Da una stazione di pompaggio è partita una fontana di petrolio alta fino a dodici metri, che per circa due ore e mezza ha spruzzato greggio su un campo agricolo già zuppo di pioggia.

La sera del 10 dicembre 2025, vicino al villaggio di Zehnebeck, nel comune di Gramzow, nel Land del Brandeburgo, in Germania, una pipeline che collega il porto di Rostock alla raffineria PCK Schwedt ha avuto una grave avaria.

Da una stazione di pompaggio è partita una fontana di petrolio alta fino a dodici metri, che per circa due ore e mezza ha spruzzato greggio su un campo agricolo già zuppo di pioggia. Le stime parlano di almeno 200.000 litri di petrolio fuoriusciti; la quantità reale potrebbe essere più alta.

La causa, secondo la società che gestisce l’oleodotto, è legata a un incidente avvenuto durante i preparativi per un test di sicurezza. Le autorità escludono, al momento, un atto di sabotaggio.

Sul posto sono arrivati circa cento vigili del fuoco, venticinque dipendenti della PCK (la società che gestisce l’oleodotto) e tecnici specializzati con mezzi di aspirazione. Il foro è stato chiuso in nottata, il grosso del petrolio libero è stato “risucchiato” con veicoli dotati di pompe, e la prima buona notizia è arrivata subito: il campo era talmente bagnato che una parte importante del greggio si è fermata in superficie, formando uno strato spesso su acqua e fango. Per questo motivo, le autorità regionali hanno definito al momento “improbabile” una contaminazione grave e immediata del livello più profondo delle falde acquifere.

Questo non significa che il danno sia piccolo. Significa soltanto che, in questo caso, la “corsa verso il basso” del petrolio è stata rallentata dall’acqua già presente nel terreno. Il problema adesso è capire quanta parte del greggio resterà nel suolo, quanto riuscirà a migrare con il tempo e quanto costerà (in termini di anni e risorse) riportare quell’area a condizioni accettabili.

Cosa fa il petrolio quando entra nel terreno

Per capire perché uno sversamento da pipeline è così pericoloso, bisogna seguire il percorso del petrolio una volta uscito dal tubo.

Il greggio è una miscela di centinaia di sostanze. Alcune sono più leggere e volatili, come il benzene e altri solventi affini, altre sono più pesanti e persistenti, come certi idrocarburi ad anelli multipli che tendono a rimanere nel suolo per anni.

▶ **Compiti richiesti**:
• A. Quali gruppi di persone sono arrivati sul posto, secondo il testo sullo sversamento di petrolio in Brandeburgo?
• B. Come prosegue il testo sullo sversamento di petrolio in Brandeburgo? Scrivi il seguito a partire dall'ultima frase riportata.

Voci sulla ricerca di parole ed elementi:
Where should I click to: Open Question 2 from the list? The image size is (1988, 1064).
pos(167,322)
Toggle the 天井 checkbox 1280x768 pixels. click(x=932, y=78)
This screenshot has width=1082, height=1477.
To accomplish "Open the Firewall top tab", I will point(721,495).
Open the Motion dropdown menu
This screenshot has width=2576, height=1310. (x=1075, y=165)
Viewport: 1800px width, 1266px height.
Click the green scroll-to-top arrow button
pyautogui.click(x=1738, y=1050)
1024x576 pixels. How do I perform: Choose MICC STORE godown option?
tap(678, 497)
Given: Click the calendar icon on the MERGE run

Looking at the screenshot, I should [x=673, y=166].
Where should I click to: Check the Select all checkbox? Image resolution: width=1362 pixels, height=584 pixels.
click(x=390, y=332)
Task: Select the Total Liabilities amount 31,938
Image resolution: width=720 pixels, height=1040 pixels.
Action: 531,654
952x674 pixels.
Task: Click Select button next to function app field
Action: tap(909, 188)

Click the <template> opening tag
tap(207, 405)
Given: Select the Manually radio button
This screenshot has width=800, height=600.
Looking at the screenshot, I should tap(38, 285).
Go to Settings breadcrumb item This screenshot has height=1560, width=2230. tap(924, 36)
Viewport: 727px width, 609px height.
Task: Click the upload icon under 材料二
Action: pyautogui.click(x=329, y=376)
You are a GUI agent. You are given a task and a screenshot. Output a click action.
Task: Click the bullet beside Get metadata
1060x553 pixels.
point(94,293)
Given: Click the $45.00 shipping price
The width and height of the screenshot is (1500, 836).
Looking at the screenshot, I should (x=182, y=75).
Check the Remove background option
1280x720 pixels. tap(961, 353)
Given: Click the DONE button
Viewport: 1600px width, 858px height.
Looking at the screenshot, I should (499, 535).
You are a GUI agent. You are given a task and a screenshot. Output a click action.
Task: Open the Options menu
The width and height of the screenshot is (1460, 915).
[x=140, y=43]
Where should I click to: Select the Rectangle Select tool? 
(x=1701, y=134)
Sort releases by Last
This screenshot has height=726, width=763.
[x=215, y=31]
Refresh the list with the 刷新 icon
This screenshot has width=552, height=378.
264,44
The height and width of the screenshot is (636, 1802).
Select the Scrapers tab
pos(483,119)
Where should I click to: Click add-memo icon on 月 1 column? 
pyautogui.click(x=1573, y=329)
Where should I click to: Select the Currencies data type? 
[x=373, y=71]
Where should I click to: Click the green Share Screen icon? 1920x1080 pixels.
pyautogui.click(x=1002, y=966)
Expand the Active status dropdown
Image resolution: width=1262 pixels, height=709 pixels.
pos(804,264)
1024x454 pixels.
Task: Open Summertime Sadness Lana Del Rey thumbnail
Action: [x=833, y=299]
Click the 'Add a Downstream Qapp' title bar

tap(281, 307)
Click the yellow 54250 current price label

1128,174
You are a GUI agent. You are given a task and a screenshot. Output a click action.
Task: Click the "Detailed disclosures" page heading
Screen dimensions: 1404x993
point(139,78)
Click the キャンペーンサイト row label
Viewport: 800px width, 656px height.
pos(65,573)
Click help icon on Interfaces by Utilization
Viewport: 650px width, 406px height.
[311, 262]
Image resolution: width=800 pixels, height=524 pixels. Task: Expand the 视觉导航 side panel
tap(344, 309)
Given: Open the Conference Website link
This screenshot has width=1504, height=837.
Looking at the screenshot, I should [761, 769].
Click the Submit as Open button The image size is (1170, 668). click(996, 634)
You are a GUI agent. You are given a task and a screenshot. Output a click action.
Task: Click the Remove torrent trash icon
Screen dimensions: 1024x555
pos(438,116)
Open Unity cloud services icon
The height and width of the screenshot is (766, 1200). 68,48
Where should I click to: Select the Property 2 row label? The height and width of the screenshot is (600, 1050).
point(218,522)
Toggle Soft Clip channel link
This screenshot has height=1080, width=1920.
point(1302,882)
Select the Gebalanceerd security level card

▶ **Elenco risposte**:
• A.
- Circa cento vigili del fuoco
- Venticinque dipendenti della PCK
- Tecnici specializzati con mezzi di aspirazione

• B.
Se il terreno è asciutto o solo moderatamente umido, l’olio penetra tra i granelli di terra, occupa gli spazi d’aria e inizia a farsi strada verso il basso trascinato dalla gravità. Quando incontra la falda acquifera (cioè lo strato sotterraneo in cui il suolo è completamente saturo d’acqua) il petrolio, che è più leggero, tende a galleggiare sopra l’acqua. Si forma una specie di patina, o “lente” di idrocarburi che può spostarsi lentamente seguendo i movimenti dell’acqua sotterranea.

Nel frattempo, una parte dei composti più solubili, come il benzene, si scioglie a piccole quantità nell’acqua. Bastano concentrazioni molto basse per rendere l’acqua non più potabile, ed è per questo che ogni sversamento vicino a falde destinate all’uso umano è considerato ad alto rischio.

Nel caso del Brandeburgo, le autorità insistono sul fatto che la pioggia abbondante e il fango superficiale hanno trattenuto gran parte del petrolio negli strati più superficiali, dove è più facile da rimuovere fisicamente. Ma la regola generale resta la stessa: se una parte del greggio dovesse superare la “barriera” fangosa, la falda potrebbe essere coinvolta e a quel punto i tempi si allungherebbero moltissimo.

Il terreno smette di respirare

Il suolo, come sappiamo, non è un semplice “substrato” inerte. È un organismo collettivo fatto di radici, funghi, batteri, piccoli invertebrati, aria e acqua.

Quando una grande quantità di petrolio si deposita su un campo succede questo: si crea una pellicola oleosa che blocca gli scambi di aria tra suolo e atmosfera, si soffocano i funghi micorrizici (quelli che vivono in simbiosi con le radici degli alberi e li aiutano ad assorbire nutrienti), si ostacola la crescita delle radici che si ritrovano in un ambiente povero di ossigeno e ricco di sostanze tossiche.

Gli strati più colpiti possono diventare quasi sterili per anni. Per farli tornare vivi serve tempo, e serve attivare tutti quei processi che permettono ai microrganismi “giusti” di trasformare gradualmente gli idrocarburi in sostanze meno pericolose.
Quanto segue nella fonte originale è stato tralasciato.